Thinking back, though, I can remember having a little trouble with that concept, and even now, I still do. I have two pictures of my mother hanging in my office: one holding her first great grandson and another when she was a young wisp of a girl dating my father. I know it’s the same person, but if I didn’t know that, I’d definitely have my doubts, so I can understand why people can’t always see the young man in me.
Admittedly, keeping in touch with your younger self isn’t always an easy thing to do. I don’t go out of my way to have conversations with all those versions of my younger self, but in a way, I always am. I think they call that wisdom.
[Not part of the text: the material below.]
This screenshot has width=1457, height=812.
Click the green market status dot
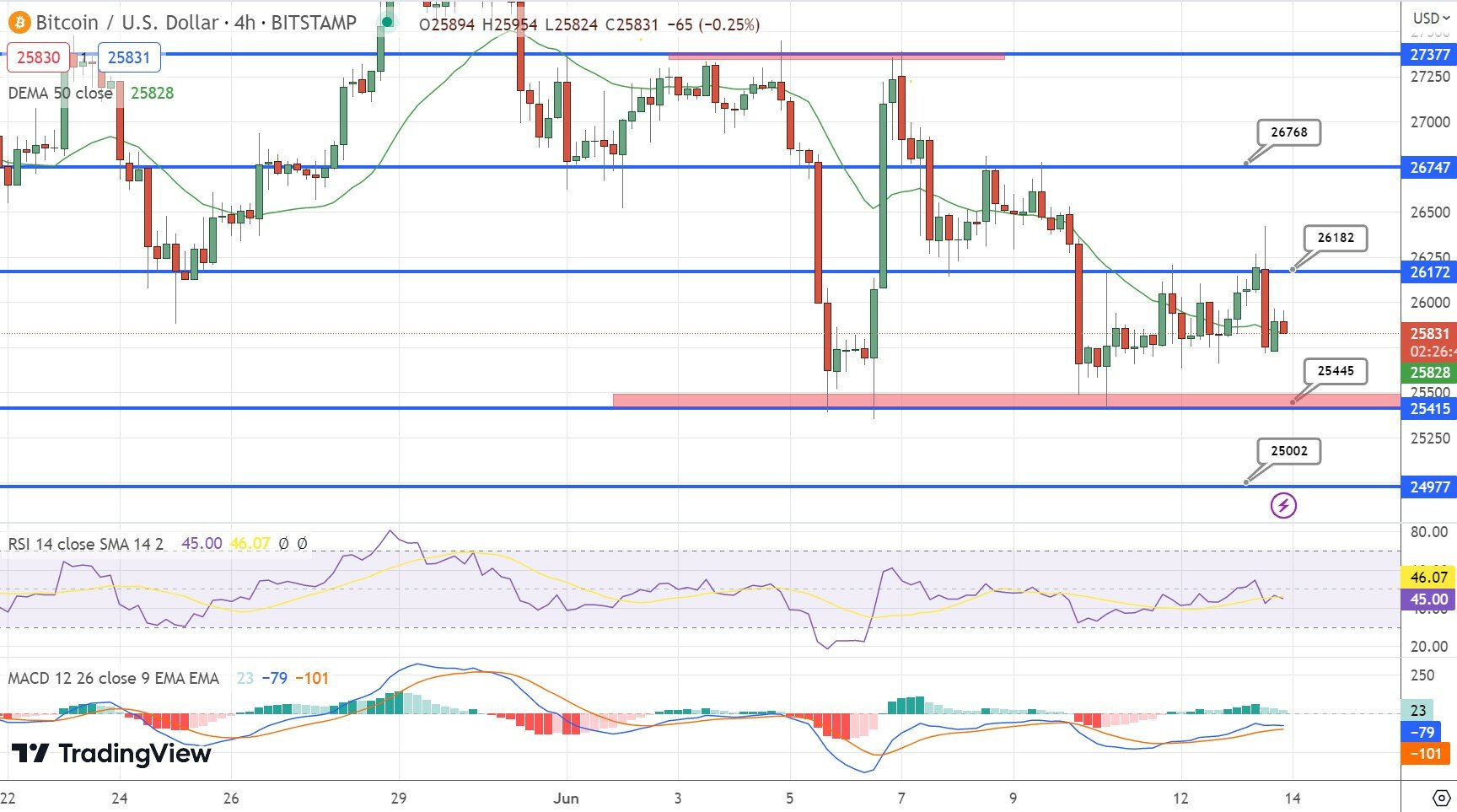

I’m not sure which age I prefer. Sometimes, the sixteen year-old can be much more entertaining than the fourteen year-old, though I concede that he IS a bit of a wise guy. The eighteen year-old has his good points, though he does tend to wing it at times. The nineteen year-old has some pretty weird ideas about what he’ll be when he gets to be my age, but I can appreciate that he has grand expectations.
It’s important to keep in touch with our younger selves. For one thing, we all know that being young can be very complicated, but as we get older, we have a tendency to start thinking that it must be relatively simple compared to whatever we’re doing now.
If we REALLY remember being young, we know that’s a ridiculous thought, so we really shouldn’t be spending a lot of time trying to convince young people that being young is easy. Trust me; our younger selves know better.
For another thing, older people get caught up with the idea that LOOKING young is the same thing as being young. I don’t know about you, but when I was young and saw old people desperately trying to look way younger, I thought it was pretty silly, and at times, it was downright sad. I don’t think young people have changed much in that regard.
Mind you, when I was younger, I didn’t think that trying to look older was funny or sad either, so there you go.
I have to admit that I miss FEELING young sometimes. There are some mornings when getting out of bed and looking in a mirror can be a little unsettling, and I occasionally wake up with a nasty pain I didn’t have when I went to bed and wonder if someone broke into the house and beat me in my sleep.
However, I’ll keep on trying to remember what it was like being young, if for no other reason than it helps me put being older in perspective. People kind of expect me to act my age, and to tell you the truth, I’m not really sure I have to act. Being the age I am, it seems to come with the territory. There are moments when I FORGET how old I am, but I doubt that’s going to fool anyone for very long. Besides, if I can still THINK like I’m young once in a while, then I obviously haven’t forgotten what it’s like.